** 課題の指示 **
以下の記録をすべて、一字一句変えずにそのまま書き写してください。

** データセットからの記録 **
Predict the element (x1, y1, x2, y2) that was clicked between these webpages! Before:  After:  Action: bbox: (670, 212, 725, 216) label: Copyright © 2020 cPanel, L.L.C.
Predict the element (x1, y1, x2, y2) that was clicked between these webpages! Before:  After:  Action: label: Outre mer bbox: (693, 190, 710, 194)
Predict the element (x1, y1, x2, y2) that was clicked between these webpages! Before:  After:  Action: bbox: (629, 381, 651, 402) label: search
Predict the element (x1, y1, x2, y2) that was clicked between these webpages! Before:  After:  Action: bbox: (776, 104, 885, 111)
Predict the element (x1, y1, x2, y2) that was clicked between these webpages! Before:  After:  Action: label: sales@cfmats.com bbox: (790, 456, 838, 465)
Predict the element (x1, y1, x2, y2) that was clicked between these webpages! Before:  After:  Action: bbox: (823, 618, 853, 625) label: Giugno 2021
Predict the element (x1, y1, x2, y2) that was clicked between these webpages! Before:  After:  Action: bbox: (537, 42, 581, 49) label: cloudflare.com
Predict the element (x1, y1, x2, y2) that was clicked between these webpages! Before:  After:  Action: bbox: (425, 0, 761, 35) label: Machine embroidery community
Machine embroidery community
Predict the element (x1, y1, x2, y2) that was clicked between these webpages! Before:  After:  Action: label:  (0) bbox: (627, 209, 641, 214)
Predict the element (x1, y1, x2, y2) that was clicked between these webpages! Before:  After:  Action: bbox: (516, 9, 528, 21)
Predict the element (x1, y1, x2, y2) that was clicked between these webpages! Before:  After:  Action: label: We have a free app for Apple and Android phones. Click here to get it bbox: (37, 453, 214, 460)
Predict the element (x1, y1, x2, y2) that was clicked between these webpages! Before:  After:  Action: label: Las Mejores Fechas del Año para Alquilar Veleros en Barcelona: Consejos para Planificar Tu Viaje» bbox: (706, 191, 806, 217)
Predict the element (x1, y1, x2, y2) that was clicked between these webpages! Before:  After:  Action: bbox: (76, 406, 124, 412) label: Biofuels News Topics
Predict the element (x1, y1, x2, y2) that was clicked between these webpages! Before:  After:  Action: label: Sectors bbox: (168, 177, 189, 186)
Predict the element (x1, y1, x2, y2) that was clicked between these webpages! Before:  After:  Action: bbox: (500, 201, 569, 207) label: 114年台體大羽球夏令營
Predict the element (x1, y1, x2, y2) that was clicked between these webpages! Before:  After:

** 解答 **
Predict the element (x1, y1, x2, y2) that was clicked between these webpages! Before:  After:  Action: bbox: (670, 212, 725, 216) label: Copyright © 2020 cPanel, L.L.C.
Predict the element (x1, y1, x2, y2) that was clicked between these webpages! Before:  After:  Action: label: Outre mer bbox: (693, 190, 710, 194)
Predict the element (x1, y1, x2, y2) that was clicked between these webpages! Before:  After:  Action: bbox: (629, 381, 651, 402) label: search
Predict the element (x1, y1, x2, y2) that was clicked between these webpages! Before:  After:  Action: bbox: (776, 104, 885, 111)
Predict the element (x1, y1, x2, y2) that was clicked between these webpages! Before:  After:  Action: label: sales@cfmats.com bbox: (790, 456, 838, 465)
Predict the element (x1, y1, x2, y2) that was clicked between these webpages! Before:  After:  Action: bbox: (823, 618, 853, 625) label: Giugno 2021
Predict the element (x1, y1, x2, y2) that was clicked between these webpages! Before:  After:  Action: bbox: (537, 42, 581, 49) label: cloudflare.com
Predict the element (x1, y1, x2, y2) that was clicked between these webpages! Before:  After:  Action: bbox: (425, 0, 761, 35) label: Machine embroidery community
Machine embroidery community
Predict the element (x1, y1, x2, y2) that was clicked between these webpages! Before:  After:  Action: label:  (0) bbox: (627, 209, 641, 214)
Predict the element (x1, y1, x2, y2) that was clicked between these webpages! Before:  After:  Action: bbox: (516, 9, 528, 21)
Predict the element (x1, y1, x2, y2) that was clicked between these webpages! Before:  After:  Action: label: We have a free app for Apple and Android phones. Click here to get it bbox: (37, 453, 214, 460)
Predict the element (x1, y1, x2, y2) that was clicked between these webpages! Before:  After:  Action: label: Las Mejores Fechas del Año para Alquilar Veleros en Barcelona: Consejos para Planificar Tu Viaje» bbox: (706, 191, 806, 217)
Predict the element (x1, y1, x2, y2) that was clicked between these webpages! Before:  After:  Action: bbox: (76, 406, 124, 412) label: Biofuels News Topics
Predict the element (x1, y1, x2, y2) that was clicked between these webpages! Before:  After:  Action: label: Sectors bbox: (168, 177, 189, 186)
Predict the element (x1, y1, x2, y2) that was clicked between these webpages! Before:  After:  Action: bbox: (500, 201, 569, 207) label: 114年台體大羽球夏令營
Predict the element (x1, y1, x2, y2) that was clicked between these webpages! Before:  After:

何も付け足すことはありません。